Der polnische Schriftsteller und Journalist Ryszard Kapuscinski ist im Alter von 74 Jahren gestorben. Das berichtete der polnische Nachrichtensender "TVN 24" am späten Dienstagabend.

Kapuscinski galt als einer der herausragenden Vertreter der literarischen Reportage. Der Autor wurde zuletzt im Vorjahr als möglicher Anwärter auf den Literatur-Nobelpreis gehandelt. Im Mai 2004 wurde er in Wien mit dem mit 7.000 Euro dotierten „Bruno-Kreisky-Preis für das politische Buch“ des Jahres 2003 ausgezeichnet.
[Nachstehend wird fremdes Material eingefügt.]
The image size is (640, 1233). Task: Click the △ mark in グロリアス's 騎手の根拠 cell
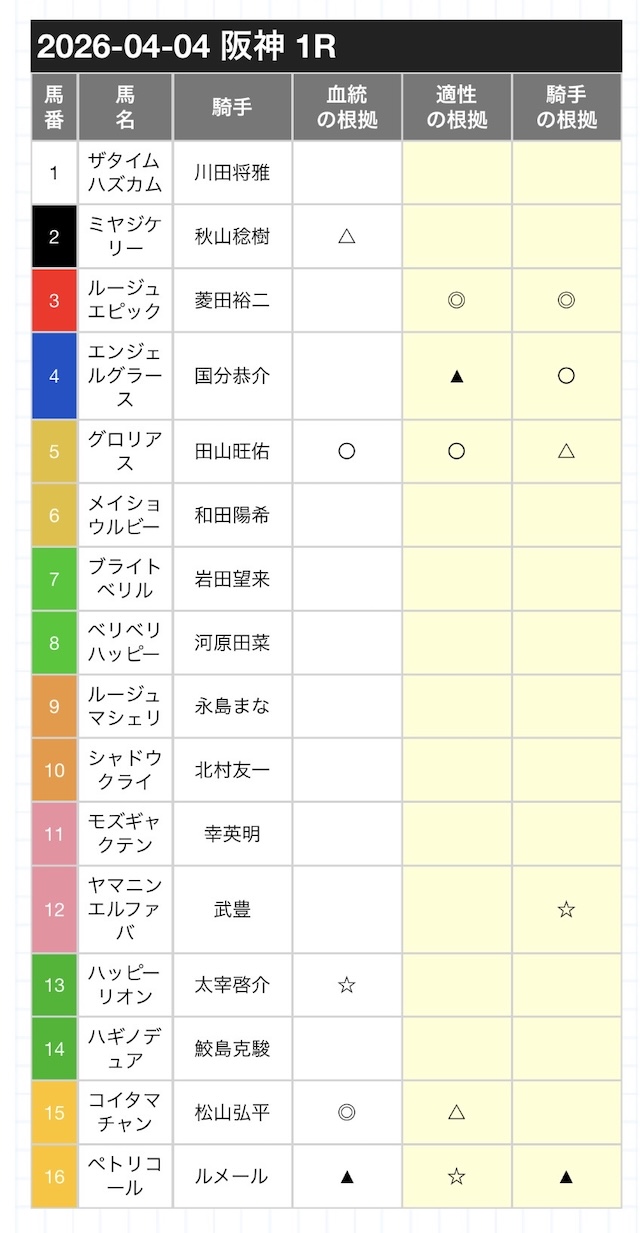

Der am 4. März 1932 in Pinsk im heutigen Weißrussland geborene Kapuscinski war Reporter der polnischen Nachrichtenagentur PAP, für die er als Korrespondent aus Afrika berichtete. Mit seinen Reportagen wurde er über die Grenzen Polens bekannt. Der vielfach preisgekrönte Schriftsteller zeichnete Porträts der Mächtigen (Schah, König der Könige) wie auch sensible Beschreibungen der Lebensbedingungen der Menschen in der Dritten Welt sowie der Kriege und Bürgerkriege in Afrika und Lateinamerika.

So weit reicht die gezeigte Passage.